**What to produce**: As the answer, give a copy of each line below that includes the word "help".

**Excerpts from a dataset**:
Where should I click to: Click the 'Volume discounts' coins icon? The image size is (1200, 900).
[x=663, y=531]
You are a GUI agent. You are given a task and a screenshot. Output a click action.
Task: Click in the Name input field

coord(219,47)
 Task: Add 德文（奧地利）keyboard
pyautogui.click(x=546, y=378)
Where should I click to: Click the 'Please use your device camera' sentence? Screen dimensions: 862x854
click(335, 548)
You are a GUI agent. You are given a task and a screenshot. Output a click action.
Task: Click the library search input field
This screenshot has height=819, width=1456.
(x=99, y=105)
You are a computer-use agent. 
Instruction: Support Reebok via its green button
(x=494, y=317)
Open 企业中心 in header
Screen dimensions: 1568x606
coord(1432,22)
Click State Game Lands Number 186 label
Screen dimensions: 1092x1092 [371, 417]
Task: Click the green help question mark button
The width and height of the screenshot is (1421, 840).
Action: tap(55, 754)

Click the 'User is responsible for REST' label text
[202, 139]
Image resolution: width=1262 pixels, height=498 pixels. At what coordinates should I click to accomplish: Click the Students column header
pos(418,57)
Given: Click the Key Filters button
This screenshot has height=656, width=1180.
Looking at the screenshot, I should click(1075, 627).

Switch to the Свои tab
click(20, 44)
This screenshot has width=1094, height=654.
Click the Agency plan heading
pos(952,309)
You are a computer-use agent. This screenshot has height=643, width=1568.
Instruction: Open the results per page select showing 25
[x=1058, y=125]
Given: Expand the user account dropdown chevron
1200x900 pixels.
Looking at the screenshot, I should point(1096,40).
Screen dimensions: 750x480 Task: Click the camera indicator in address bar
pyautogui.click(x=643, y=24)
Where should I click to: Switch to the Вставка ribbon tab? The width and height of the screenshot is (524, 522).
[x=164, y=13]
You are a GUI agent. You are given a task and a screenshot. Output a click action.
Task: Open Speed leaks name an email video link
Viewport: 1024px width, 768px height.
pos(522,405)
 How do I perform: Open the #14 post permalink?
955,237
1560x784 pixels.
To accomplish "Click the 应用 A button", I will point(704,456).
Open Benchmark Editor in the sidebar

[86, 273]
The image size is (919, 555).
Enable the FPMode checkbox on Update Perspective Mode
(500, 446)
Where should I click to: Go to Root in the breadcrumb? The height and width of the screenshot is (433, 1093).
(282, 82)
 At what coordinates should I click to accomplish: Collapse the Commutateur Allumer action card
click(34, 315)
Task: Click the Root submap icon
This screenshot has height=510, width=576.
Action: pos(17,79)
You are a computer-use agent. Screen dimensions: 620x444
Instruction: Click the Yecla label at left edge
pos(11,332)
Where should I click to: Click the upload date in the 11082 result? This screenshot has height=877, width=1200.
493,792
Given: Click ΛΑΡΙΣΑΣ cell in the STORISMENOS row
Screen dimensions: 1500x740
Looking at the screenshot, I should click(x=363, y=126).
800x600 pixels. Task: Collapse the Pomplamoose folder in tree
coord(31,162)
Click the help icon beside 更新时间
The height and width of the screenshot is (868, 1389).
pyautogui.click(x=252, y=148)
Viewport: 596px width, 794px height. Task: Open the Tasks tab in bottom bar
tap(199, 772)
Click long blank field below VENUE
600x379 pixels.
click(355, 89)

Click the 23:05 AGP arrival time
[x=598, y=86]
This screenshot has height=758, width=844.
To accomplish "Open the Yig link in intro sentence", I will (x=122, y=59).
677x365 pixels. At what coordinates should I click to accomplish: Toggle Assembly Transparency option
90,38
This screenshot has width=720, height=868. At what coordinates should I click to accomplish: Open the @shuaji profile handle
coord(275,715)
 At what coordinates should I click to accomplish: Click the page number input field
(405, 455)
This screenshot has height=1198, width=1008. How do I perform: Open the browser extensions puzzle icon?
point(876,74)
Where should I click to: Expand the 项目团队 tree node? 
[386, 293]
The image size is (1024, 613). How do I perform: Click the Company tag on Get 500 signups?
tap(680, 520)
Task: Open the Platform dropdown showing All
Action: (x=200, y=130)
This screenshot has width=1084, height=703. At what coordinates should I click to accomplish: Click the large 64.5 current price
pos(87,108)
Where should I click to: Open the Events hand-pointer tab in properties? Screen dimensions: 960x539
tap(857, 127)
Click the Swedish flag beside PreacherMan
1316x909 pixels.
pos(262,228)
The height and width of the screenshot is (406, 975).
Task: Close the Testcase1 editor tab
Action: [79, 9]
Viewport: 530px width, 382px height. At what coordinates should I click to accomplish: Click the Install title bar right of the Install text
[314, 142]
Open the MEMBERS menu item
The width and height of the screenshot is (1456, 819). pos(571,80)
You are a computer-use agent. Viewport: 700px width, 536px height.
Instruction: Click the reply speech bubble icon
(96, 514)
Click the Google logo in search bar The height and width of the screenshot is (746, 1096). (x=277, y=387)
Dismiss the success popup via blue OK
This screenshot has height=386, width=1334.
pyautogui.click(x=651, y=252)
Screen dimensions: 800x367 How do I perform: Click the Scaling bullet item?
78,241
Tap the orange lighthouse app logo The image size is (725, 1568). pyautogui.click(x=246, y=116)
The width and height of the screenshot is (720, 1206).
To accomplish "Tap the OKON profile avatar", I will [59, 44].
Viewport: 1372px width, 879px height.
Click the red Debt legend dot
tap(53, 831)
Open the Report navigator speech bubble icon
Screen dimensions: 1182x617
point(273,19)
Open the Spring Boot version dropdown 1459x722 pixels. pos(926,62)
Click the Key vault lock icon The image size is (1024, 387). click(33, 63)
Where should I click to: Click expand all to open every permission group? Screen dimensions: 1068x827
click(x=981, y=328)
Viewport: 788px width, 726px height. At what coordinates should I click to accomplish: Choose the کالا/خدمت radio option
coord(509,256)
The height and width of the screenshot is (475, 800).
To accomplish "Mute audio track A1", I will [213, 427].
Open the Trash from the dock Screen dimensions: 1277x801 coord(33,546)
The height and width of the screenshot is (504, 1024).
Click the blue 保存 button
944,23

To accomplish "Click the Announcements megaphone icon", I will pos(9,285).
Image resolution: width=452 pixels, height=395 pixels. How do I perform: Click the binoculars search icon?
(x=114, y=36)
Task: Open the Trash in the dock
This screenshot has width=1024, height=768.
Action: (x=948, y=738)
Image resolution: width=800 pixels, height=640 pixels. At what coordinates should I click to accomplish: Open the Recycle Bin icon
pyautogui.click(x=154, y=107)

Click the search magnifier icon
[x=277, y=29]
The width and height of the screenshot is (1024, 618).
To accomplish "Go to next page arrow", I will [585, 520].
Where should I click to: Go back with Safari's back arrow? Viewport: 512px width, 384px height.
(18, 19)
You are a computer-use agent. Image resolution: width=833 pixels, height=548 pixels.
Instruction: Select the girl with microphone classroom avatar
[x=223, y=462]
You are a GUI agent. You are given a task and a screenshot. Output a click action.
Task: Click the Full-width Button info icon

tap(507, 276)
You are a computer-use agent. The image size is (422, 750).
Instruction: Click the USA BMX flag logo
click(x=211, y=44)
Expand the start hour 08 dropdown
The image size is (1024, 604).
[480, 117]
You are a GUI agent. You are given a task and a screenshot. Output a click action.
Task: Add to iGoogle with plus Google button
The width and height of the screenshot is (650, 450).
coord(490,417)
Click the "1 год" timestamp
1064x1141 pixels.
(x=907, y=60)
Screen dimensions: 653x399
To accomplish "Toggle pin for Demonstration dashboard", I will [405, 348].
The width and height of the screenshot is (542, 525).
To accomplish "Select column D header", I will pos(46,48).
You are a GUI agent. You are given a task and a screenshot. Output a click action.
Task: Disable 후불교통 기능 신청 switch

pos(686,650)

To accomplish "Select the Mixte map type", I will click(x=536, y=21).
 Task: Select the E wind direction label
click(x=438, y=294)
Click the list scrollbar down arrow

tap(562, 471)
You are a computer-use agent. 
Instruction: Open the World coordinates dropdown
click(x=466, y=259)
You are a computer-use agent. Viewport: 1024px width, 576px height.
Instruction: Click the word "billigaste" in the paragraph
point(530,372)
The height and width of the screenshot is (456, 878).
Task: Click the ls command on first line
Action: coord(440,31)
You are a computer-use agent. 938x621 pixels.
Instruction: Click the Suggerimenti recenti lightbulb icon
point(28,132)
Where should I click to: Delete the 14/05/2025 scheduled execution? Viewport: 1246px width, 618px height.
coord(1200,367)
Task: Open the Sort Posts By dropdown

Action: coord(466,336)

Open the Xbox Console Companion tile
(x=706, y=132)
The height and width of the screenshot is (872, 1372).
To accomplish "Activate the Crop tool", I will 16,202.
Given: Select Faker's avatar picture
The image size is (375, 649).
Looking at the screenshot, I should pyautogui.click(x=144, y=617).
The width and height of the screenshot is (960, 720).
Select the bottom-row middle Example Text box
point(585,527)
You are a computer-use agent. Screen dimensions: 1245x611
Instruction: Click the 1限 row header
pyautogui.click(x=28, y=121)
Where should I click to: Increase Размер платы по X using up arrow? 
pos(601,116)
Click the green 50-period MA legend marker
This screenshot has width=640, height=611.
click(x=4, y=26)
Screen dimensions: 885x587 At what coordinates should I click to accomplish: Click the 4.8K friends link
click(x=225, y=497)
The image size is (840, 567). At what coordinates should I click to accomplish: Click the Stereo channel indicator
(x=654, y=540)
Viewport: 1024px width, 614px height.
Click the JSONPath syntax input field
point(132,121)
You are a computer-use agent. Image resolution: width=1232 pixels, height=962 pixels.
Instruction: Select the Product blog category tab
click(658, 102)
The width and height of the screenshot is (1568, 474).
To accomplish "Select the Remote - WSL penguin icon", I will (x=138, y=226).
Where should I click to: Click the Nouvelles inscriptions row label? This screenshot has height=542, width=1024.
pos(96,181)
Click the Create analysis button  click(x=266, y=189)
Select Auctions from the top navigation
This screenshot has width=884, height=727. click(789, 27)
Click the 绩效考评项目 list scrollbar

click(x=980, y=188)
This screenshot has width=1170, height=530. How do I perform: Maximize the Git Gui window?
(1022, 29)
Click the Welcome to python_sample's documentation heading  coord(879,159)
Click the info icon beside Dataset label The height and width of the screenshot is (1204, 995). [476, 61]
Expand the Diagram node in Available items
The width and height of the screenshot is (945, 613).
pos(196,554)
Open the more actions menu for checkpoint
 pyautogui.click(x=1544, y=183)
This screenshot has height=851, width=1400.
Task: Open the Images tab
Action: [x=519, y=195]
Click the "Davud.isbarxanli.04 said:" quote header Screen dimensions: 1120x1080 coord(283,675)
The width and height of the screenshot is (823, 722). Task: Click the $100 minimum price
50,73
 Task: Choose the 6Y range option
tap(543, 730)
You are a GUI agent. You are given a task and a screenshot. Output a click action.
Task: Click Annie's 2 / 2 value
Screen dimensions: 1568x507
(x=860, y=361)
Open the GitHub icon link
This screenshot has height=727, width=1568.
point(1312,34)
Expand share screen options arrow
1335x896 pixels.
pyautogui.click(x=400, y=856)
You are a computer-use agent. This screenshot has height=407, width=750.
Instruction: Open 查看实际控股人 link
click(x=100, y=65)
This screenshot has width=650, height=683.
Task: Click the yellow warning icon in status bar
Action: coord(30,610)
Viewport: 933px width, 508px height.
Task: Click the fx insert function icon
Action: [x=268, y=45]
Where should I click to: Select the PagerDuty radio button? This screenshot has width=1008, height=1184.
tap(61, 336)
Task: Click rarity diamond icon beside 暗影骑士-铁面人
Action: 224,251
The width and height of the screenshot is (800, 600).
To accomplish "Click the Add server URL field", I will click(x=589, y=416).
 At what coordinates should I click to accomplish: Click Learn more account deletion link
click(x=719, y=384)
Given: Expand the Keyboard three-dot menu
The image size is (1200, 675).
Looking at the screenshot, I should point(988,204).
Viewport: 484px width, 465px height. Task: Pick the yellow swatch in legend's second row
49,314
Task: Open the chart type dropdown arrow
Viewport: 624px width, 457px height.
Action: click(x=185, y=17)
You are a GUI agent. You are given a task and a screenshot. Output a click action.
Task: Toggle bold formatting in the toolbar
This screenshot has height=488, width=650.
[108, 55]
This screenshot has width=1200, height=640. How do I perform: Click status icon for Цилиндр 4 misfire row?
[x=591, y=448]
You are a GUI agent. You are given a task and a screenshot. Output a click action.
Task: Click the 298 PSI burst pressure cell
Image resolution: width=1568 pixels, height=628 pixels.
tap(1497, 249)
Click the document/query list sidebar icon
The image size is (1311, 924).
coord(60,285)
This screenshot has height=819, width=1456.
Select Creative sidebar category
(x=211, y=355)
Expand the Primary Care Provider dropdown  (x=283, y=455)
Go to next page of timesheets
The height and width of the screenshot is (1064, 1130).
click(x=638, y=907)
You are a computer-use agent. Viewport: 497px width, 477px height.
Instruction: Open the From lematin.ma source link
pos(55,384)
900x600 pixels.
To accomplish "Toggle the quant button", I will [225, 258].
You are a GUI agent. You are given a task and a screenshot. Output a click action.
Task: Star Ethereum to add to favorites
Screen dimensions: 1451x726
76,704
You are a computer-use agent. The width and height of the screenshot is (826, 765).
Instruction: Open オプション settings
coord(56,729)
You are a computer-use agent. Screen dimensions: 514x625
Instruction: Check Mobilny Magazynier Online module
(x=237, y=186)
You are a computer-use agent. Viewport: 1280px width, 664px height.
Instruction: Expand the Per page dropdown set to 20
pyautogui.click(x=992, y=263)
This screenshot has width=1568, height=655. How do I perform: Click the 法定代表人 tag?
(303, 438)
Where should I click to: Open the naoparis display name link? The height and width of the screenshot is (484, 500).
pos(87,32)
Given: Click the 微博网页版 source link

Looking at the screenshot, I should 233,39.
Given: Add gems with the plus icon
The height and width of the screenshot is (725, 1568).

**Solved exercise**:
Task: Click the green help question mark button
Click the help icon beside 更新时间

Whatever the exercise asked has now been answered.